Claudia sah sie nahezu ehrfürchtig an. Eva-Maria hatte Klasse. Sie war nicht so wie die gehetzten jungen Fräuleins, die so viel Zeit mit ihren Smartphones und ihren Äußerlichkeiten verbrachten. Eva-Maria hingegen lag ihre Arbeit am Herzen. Sie machte nicht ihre Arbeit, ihre Arbeit machte sie.
„Ich bringe Ihnen Visitenkarten und Briefpapier, Kalender und Kugelschreiber, wegen der Corporate-Identity“, sagte Eva-Maria. „Wenn Sie möchten, dann können Sie sich unser Firmenlogo in ihre Blusen einsticken lassen. Wir haben da einen erstklassigen Schneider an der Hand.“
„Danke. Ich komme eventuell darauf zurück.“
„Wenn etwas ist, dann können Sie immer zu mir kommen. Ich habe hier die Fäden in der Hand, bei mir läuft alles zusammen. Willkommen in unserer Firma.“ Erneut reichte Eva-Maria ihr die Hand.
„Sie sind sehr nett, Frau Berg.“
Als Eva-Maria wieder gegangen war, kehrte für einen Moment Ruhe ein. Claudia sah sich um. Was für ein Büro! Edel und hochwertig, ein paar Blumen hätten noch gefehlt. Da klopfte es erneut. Peter kam herein.
„Frau Petersen, ich bin es noch einmal.“
Claudia setzte sich in ihren Chefsessel. Peter zog sich einen Drehstuhl heran und setzte sich ebenfalls hinter den Schreibtisch. Er kam Claudia ziemlich nah.
„Ich muss noch mal kurz mit Ihnen reden, damit wir uns nicht missverstehen“, setzte er an.
„Es tut mir leid, dass mein Vater Ihnen so viele Sorgen bereitet hat.“
„Das ist unser Geschäft, Frau Petersen, darum geht es nicht. Mir geht es hauptsächlich darum, dass Sie vielleicht noch etwas Einfluss auf Ihren Vater nehmen können.“
„Ich weiß, nicht wegen meiner Reputation, das ist mir klar“, bestätigte sie.
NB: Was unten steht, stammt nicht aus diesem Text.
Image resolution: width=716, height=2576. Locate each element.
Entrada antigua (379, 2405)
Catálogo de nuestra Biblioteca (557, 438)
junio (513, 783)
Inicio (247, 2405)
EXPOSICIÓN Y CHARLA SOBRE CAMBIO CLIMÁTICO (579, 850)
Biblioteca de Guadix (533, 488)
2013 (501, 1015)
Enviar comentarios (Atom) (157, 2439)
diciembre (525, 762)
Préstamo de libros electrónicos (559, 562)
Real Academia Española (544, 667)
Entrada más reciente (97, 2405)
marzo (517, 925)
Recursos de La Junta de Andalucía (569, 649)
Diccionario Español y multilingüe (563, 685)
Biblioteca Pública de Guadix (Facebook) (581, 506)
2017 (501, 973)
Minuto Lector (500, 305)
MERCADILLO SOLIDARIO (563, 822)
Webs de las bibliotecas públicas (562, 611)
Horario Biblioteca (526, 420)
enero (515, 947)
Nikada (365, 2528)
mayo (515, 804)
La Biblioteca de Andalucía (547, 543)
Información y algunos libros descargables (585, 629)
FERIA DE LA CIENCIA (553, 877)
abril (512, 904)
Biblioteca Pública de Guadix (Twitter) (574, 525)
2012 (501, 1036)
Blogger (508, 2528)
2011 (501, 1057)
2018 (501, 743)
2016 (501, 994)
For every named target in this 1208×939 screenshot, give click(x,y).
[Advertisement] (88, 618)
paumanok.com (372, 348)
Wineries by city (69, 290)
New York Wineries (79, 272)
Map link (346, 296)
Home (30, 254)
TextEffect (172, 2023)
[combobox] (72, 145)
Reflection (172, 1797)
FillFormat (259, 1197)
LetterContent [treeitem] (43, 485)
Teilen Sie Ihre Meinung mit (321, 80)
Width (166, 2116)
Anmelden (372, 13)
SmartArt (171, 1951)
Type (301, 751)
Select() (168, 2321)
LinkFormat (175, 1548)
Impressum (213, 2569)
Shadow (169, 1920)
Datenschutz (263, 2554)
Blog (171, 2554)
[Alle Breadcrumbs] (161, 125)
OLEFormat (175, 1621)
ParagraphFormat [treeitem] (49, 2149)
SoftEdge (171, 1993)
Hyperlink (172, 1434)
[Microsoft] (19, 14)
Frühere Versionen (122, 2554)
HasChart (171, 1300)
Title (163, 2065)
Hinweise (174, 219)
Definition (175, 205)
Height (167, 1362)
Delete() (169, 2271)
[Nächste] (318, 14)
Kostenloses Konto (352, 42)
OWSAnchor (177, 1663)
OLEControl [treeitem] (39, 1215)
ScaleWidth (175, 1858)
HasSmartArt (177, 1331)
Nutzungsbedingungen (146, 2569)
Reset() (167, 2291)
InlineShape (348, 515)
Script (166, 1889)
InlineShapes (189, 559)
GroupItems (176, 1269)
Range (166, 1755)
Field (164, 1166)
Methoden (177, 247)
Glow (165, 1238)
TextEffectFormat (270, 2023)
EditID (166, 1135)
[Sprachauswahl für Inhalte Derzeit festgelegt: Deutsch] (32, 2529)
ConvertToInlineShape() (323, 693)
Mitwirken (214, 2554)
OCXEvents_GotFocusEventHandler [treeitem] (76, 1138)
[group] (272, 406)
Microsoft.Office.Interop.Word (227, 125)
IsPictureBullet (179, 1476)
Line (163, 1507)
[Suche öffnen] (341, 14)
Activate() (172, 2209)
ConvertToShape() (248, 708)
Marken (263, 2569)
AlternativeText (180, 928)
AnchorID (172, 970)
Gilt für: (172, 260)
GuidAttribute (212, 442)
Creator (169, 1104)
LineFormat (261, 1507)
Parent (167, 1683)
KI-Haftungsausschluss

„Wenn Sie es schaffen, dass unser Schaden möglichst klein bleibt, oder wenn Sie das Wunder vollbringen, dass die Landmaschinenfirma wieder in die schwarzen Zahlen kommt“, Peter runzelte die Stirn, weil er daran nun wirklich nicht glaubte. „dann bleibt das mit den USA unter uns.“
„Weil ich die Bank da drüben ruiniert habe? Woher wissen Sie das eigentlich so genau?“
„Achtzig Mitarbeiter, wegen der Immobilienkrise? Das stand in der englischen Fachpresse. Wie haben Sie das gemacht?“
„Wie viele andere auch. Wir haben gut an den Bauherren verdient. Nach und nach sind die Bedenken zerflossen, bis wir letztendlich keine Sicherheiten mehr verlangt haben. Alle haben das so gemacht, und ich nicht anders.“
„Sie sind sehr ehrlich. Woher haben Sie das?“
„Ich habe ein Gewissen, was über mich wacht. Bei mir war es auch die Freude, dass amerikanische Familien sich ihr eigenes Häuschen leisten konnten. Es war nicht nur die Gier.“
„Unglaublich! Was musste da für eine Goldgräberstimmung geherrscht haben! Da konnte man ja nur verlieren.“ Peter ging wieder auf Abstand.